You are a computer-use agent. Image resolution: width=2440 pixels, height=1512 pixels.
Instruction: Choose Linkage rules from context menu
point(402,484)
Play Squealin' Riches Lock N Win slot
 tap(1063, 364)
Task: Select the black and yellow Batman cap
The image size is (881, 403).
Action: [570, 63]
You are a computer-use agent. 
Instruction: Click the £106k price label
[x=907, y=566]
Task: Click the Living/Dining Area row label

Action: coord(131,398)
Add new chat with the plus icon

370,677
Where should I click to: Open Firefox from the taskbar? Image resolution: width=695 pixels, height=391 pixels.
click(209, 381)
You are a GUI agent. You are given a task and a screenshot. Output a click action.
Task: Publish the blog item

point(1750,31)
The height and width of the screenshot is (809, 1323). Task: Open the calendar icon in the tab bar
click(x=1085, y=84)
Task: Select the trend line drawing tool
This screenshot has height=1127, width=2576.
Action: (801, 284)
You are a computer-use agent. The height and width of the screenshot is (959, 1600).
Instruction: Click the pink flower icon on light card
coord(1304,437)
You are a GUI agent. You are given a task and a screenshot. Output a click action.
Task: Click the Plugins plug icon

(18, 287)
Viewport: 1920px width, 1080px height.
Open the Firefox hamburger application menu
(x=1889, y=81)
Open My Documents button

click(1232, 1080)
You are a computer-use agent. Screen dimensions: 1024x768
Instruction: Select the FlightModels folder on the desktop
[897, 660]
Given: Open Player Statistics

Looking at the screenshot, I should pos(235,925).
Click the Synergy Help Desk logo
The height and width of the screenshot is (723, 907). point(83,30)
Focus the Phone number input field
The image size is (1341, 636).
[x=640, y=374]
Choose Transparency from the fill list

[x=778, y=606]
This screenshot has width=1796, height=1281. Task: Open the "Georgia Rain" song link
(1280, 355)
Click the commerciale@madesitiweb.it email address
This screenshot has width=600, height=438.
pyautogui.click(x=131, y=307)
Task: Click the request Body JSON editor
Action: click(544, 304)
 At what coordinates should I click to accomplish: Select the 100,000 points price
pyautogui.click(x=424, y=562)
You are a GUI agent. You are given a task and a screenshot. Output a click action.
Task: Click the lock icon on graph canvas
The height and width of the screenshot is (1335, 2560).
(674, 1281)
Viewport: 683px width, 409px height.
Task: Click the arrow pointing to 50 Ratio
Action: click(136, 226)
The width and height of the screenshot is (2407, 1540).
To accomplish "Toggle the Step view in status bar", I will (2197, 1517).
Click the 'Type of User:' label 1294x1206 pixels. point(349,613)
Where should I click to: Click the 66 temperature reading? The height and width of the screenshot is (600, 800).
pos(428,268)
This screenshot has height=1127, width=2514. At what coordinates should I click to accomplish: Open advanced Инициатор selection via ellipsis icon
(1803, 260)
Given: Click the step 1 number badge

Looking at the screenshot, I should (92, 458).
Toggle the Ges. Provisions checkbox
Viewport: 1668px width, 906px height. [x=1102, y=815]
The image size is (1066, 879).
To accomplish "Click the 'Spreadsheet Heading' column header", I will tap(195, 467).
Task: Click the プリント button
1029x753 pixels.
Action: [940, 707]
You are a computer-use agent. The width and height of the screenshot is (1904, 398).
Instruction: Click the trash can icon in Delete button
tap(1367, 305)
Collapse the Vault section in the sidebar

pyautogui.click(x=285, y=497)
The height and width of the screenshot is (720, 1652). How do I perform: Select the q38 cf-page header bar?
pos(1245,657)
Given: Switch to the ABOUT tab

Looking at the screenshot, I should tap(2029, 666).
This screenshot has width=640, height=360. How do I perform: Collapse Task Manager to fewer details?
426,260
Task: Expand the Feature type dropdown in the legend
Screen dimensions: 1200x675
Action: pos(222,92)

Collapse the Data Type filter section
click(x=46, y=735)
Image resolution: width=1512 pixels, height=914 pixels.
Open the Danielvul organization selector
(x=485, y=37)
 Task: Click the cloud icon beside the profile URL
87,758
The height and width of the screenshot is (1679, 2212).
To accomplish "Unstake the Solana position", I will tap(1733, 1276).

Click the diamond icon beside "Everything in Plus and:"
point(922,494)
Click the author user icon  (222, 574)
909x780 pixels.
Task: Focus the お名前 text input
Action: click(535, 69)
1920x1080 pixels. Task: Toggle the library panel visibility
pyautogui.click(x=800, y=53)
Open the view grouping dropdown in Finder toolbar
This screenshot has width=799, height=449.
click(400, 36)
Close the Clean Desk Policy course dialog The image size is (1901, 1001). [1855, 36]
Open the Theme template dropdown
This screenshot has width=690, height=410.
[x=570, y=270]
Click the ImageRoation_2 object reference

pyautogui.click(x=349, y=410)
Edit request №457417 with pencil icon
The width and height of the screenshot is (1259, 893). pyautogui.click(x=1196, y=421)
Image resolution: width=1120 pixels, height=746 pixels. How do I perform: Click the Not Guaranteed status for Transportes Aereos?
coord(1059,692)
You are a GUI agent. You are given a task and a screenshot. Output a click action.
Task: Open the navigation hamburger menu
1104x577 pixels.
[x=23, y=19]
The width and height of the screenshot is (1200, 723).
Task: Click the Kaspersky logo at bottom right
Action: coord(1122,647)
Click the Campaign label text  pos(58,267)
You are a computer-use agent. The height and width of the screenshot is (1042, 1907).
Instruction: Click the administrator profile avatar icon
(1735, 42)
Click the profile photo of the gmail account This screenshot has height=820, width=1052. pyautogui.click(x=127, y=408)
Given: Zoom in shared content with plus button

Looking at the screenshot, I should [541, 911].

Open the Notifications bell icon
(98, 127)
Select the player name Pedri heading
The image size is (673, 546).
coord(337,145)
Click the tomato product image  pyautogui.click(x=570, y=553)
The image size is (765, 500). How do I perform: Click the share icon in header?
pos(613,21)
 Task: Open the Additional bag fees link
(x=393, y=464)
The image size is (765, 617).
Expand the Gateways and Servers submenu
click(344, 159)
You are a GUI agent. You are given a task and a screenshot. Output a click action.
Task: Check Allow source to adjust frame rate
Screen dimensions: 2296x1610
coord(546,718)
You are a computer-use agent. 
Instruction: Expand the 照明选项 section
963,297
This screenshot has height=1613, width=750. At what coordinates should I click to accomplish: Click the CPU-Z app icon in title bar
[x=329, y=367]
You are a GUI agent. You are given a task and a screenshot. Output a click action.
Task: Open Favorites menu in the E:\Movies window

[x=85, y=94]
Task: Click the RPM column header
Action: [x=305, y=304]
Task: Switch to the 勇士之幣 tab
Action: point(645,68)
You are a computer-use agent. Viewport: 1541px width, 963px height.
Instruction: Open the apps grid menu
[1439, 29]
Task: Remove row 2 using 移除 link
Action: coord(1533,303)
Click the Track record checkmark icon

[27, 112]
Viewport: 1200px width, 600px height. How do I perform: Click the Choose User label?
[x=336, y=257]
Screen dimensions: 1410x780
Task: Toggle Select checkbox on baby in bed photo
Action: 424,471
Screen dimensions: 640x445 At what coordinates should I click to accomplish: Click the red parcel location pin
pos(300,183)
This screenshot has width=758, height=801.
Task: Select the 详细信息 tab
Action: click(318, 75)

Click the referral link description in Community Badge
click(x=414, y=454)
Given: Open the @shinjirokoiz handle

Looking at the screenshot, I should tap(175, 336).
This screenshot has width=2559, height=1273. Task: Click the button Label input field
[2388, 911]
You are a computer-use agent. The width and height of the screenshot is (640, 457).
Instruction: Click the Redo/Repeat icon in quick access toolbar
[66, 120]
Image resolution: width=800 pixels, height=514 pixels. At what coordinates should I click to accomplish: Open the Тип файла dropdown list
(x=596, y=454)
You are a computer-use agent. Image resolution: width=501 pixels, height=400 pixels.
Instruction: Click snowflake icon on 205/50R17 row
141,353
● ● ● ● ● ● ●
Copy the entries above word for word, from the first line through the line containing "Action: (801, 284)", including that line.

You are a computer-use agent. Image resolution: width=2440 pixels, height=1512 pixels.
Instruction: Choose Linkage rules from context menu
point(402,484)
Play Squealin' Riches Lock N Win slot
 tap(1063, 364)
Task: Select the black and yellow Batman cap
The image size is (881, 403).
Action: [570, 63]
You are a computer-use agent. 
Instruction: Click the £106k price label
[x=907, y=566]
Task: Click the Living/Dining Area row label

Action: coord(131,398)
Add new chat with the plus icon

370,677
Where should I click to: Open Firefox from the taskbar? Image resolution: width=695 pixels, height=391 pixels.
click(209, 381)
You are a GUI agent. You are given a task and a screenshot. Output a click action.
Task: Publish the blog item

point(1750,31)
The height and width of the screenshot is (809, 1323). Task: Open the calendar icon in the tab bar
click(x=1085, y=84)
Task: Select the trend line drawing tool
This screenshot has height=1127, width=2576.
Action: (801, 284)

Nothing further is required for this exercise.